LIMITLESS ♥♥♥

Réalisé par Neil Burger

Avec Bradley CooperRobert De NiroAbbie Cornish,…

Date de Sortie Française: le 8 Juin 2011

Synopsis :

Eddie Morra rêve d’écrire, mais l’angoisse de la page blanche le paralyse. Sa vie sans éclat bascule lorsqu’un ami lui fait découvrir le NZT, un produit pharmaceutique révolutionnaire qui lui permet d’exploiter son potentiel au maximum. Eddie peut désormais se souvenir de tout ce qu’il a lu, vu ou entendu ; il peut apprendre n’importe quelle langue en une journée, résoudre des équations complexes et subjuguer tous ceux qu’il rencontre – tant qu’il reste sous l’influence de cette substance qui n’a pas encore été testée.
Très vite, Eddie fait aussi merveille à Wall Street, où ses prouesses attirent l’attention de Carl Van Loon, un puissant magnat de la finance, qui lui propose de négocier la plus grosse fusion de l’histoire. Eddie ignore encore que des gens sont désormais prêts à tout pour mettre la main sur son stock de NZT. Alors qu’il découvre le danger, il doit aussi affronter les terribles effets secondaires du produit. Pour survivre à ceux qui le pourchassent de toutes parts, Eddie puise de plus en plus dans ses réserves. En aura-t-il suffisamment pour se montrer plus intelligent que tous ses ennemis ?

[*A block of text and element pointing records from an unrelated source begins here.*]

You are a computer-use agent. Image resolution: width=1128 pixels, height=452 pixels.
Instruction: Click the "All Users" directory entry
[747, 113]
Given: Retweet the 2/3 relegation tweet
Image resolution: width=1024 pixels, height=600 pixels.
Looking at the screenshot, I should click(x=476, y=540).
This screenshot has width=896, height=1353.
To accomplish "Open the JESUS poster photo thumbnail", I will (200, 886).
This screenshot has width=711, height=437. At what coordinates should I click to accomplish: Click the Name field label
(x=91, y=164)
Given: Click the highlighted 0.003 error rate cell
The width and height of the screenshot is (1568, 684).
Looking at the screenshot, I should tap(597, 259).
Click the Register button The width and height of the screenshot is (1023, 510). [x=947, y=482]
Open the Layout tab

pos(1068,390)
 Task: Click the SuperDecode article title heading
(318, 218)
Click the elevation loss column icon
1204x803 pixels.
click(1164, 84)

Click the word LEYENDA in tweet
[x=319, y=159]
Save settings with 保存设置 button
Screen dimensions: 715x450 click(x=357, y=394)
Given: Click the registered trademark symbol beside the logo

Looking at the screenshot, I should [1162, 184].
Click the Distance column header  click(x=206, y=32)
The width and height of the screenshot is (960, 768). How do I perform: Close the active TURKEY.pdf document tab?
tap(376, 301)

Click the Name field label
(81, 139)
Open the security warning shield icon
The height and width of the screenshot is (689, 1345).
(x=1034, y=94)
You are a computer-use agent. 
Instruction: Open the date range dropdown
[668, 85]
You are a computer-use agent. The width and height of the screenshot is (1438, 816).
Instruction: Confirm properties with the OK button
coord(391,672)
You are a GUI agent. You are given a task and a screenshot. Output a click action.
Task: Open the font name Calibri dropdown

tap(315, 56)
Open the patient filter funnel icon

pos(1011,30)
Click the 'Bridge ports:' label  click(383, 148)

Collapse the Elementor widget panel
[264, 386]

En savoir plus sur Limitless sur Allociné.

My Review :

Ma Note : Globalement Satisfaisant/ Tarif Réduit quand même recommandé – 3 /5

Limitless est basé sur un concept assez sympathique : un loser, pseudo-écrivain, prend sur les conseils de son ex-beau-frère dealer, une nouvelle drogue qui permet d’avoir accès à la totalité des capacités de son cerveau (logique, mémoire, etc…). Bien sûr, comme toute bonne drogue, la petite chose rend accro, et il est difficile au consommateur de redevenir un simple mortel après s’être découvert une intelligence jusque là insoupçonnée. Et bien sûr, l’effet de manque et les séquelles sont vraiment pas sympa. Mais tout cela, notre loser ne le sait pas encore…

Le film démarre fort, met en place rapidement le profil d’Eddie et son inexistance pathétique afin de rapidement enchaîner sur les bienfaits que lui apporte cette super pilule transparente. Après une totale renaissance, il va rapidement devenir de plus en plus gourmand, cherchant à devenir riche rapidement, récupérant même son ex dans la foulée, avant de se rendre compte du prix à payer. S’y mêleront finalement magnat de la finance et malfrat, histoire de donner un petit côté dangereux et palpitant à ce thriller.

Globalement, le film est agréable, dans le sens où l’on ne s’ennuie pas, et où l’on arrive à suivre l’intrigue   – pas très compliquée, il faut bien le dire. Limitless permet même une révélation : celle de Bradley Cooper !

L’acteur m’a très surprise – certes, je ne rechigne pas à le supporter avec sa chemise entrouverte et ses lunettes de soleil de beau gosse d’habitude, mais je n’ai jamais été bien convaincue qu’il ait d’autres qualités à part celle de potiche masculine. Et bien, cette fois, les spotlights de rôle principal – et presque unique, compte tenu de la finesse des personnages secondaires – sont braqués sur lui et… je dois bien avouer qu’il tient le coup. Coopr tent son film du début à la fin, et ce de manière convaincante.

Voilà. Je l’ai dit ! 😯

Maintenant, le mauvais point de Limitless est définitivement son excès. Visuellement, les trips d’Eddie sont certes très bien faits… Mais il y en a trop. Ça part dans tous les sens et c’est long, trop long pour ce genre d’effet – zooms à l’infini, couleurs criardes etc.  L’excès devient orgie, l’orgie devient indigestion… Pourtant tout le monde sait qu’il ne faut pas abuser des bonnes choses 😆 En plus, le film démarre tellement sur les chapeaux de roue, qu’arrivé à mi-chemin, l’effet retombe comme un soufflet sans vraiment repartir aussi bien.

Je reprocherais également cette espèce d’évolution en trader, très limite pour Eddie, encore plus pour Gennady, qui est bien plus qu’une incursion et devient le coeur du film, et que j’ai eu du mal à accepter une fois le ralentissement de la  transition passée. Et j’ai été extrêmement déçue par les seconds rôles, comme je le disais plus haut, très (très, très) superficiels. Et par De Niro – dans Limitless, on pourrait l’appeler l’Homme à l’Unique Grimace…

En ressort donc un film divertissant, sympa pour aller décompresser le dimanche, même si la morale finale est un peu moyenne à mon goût (entre le « prenez de la drogue » et « les femmes aiment les hommes riches »… pas très affriolant 😦).